Reconozco que tengo facilidad para ocultar las cosas que me duelen, transformarlas tal vez, en ganas de dormir, de apagarme, de drogarlas, embriagarlas, etc. Me irrito, me idiotizo, espanto a la gente. Las cargo, no se si con valor, es más temor al dolor post-operatorio, al sermón, al malrato, sabiendo que eso es siempre menor q la infección y el cáncer que termina por invadirlo todo. Tengo facilidad para meterme en problemas, para hacer lo que yo quiero incluso cuando todos me digan que la estoy cagando. Me cuesta salir de las cosas pencas en las que me meto sola, trato de que no parezcan tan malas, de mantenerlas, sobrevivirlas. Las causas perdidas. No asumo nada. Es que tengo poca suerte, pienso.

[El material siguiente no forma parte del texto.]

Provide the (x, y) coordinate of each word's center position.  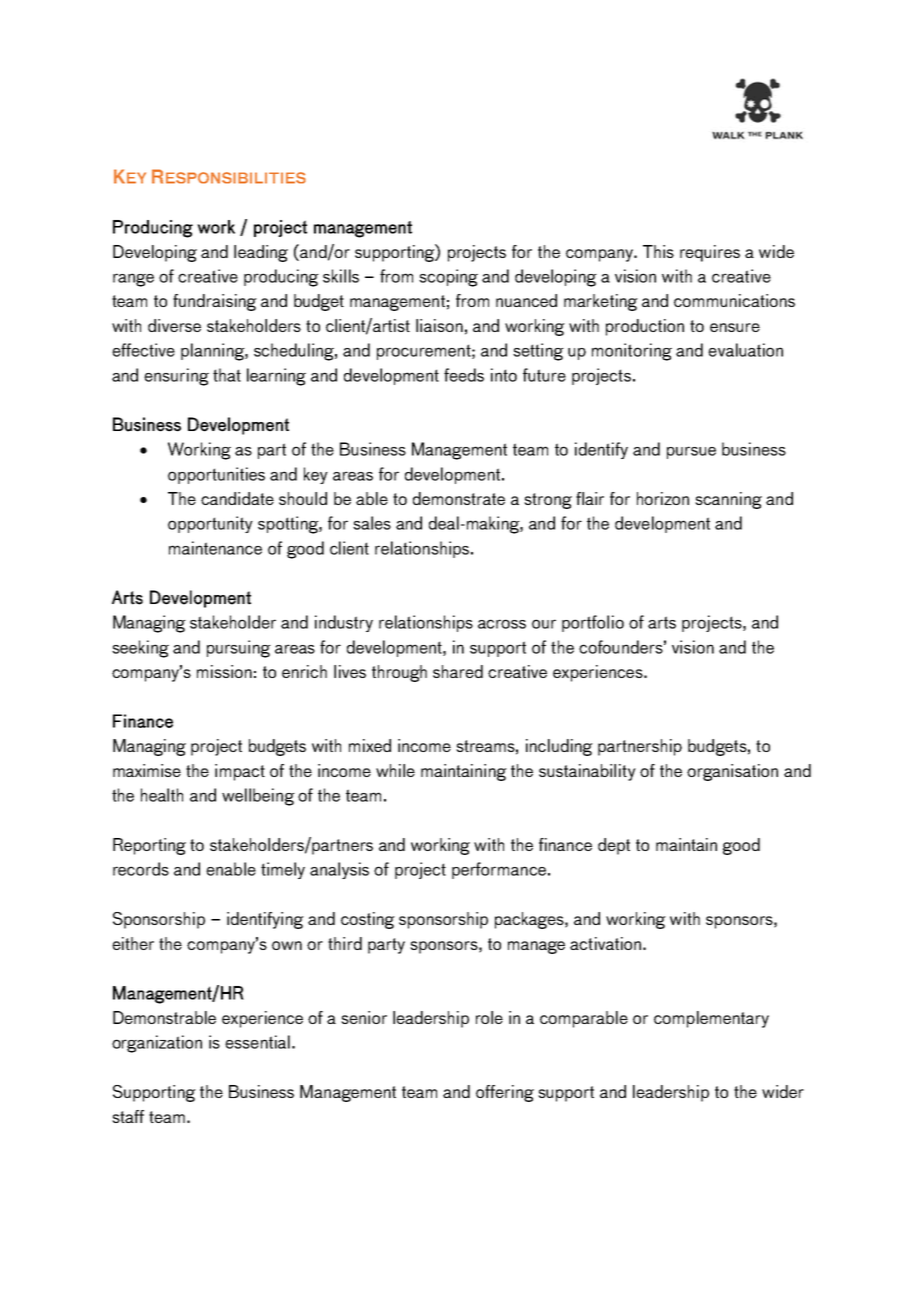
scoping (448, 278)
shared (458, 671)
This (658, 251)
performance (499, 870)
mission (224, 671)
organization (157, 1044)
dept (614, 846)
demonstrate (459, 498)
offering (505, 1093)
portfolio (593, 623)
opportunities (216, 475)
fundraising (215, 302)
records (141, 869)
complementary (711, 1019)
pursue (691, 452)
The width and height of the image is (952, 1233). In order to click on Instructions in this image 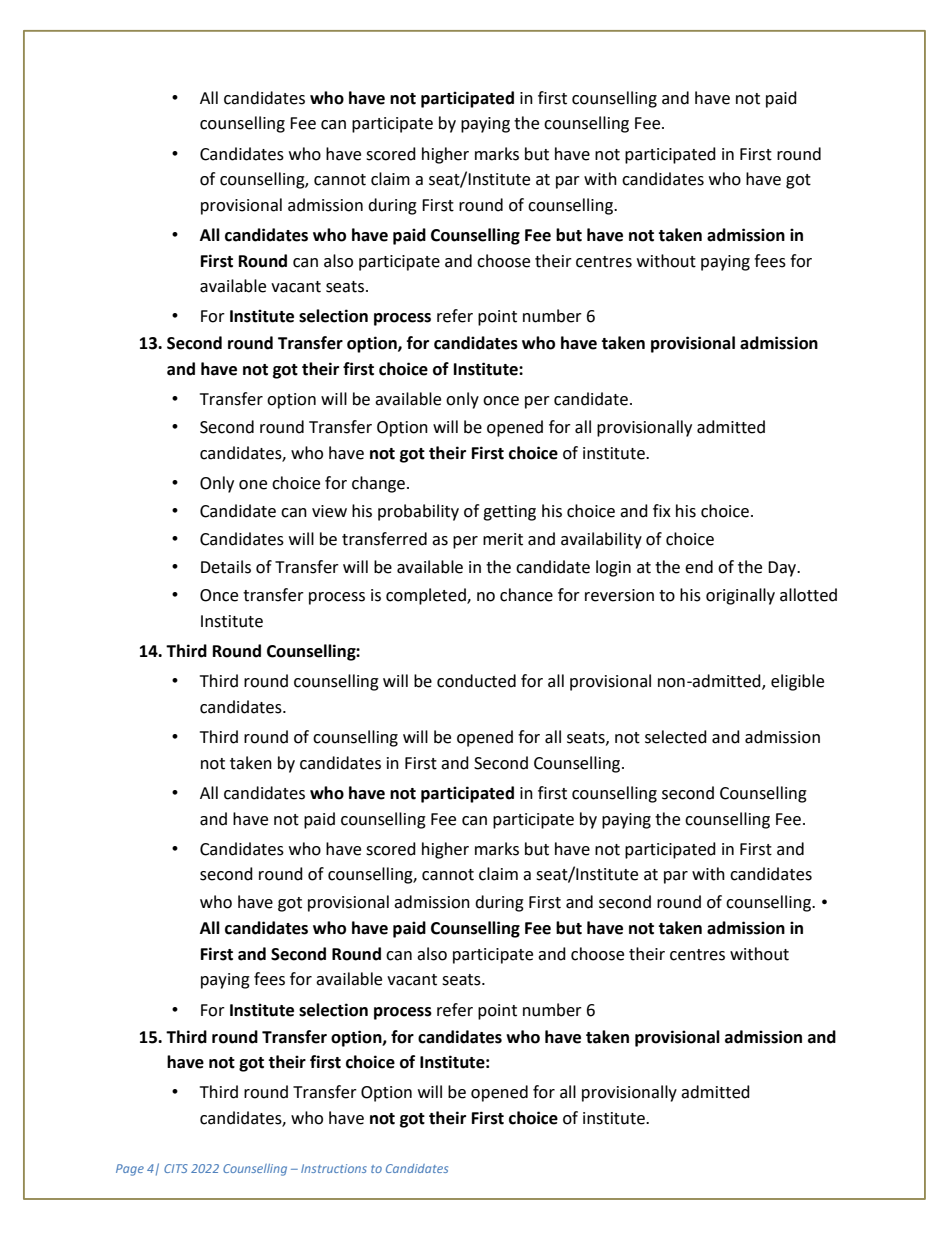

A lo mejor, es tiempo de dejar algunas.
(*) debo aclarar que todavia me encanta, y q en una ocasión estando en una placita con mi hija Loop de 5 años, nos robamos una patineta de amiguito X y una pendejito le dice a mi linda hija: oye tu mamá sabe andar en skate? y tan viejita??. pendejos de mierda no saben lo buena q se pone una con la experiencia. Para los deportes, digo, ja.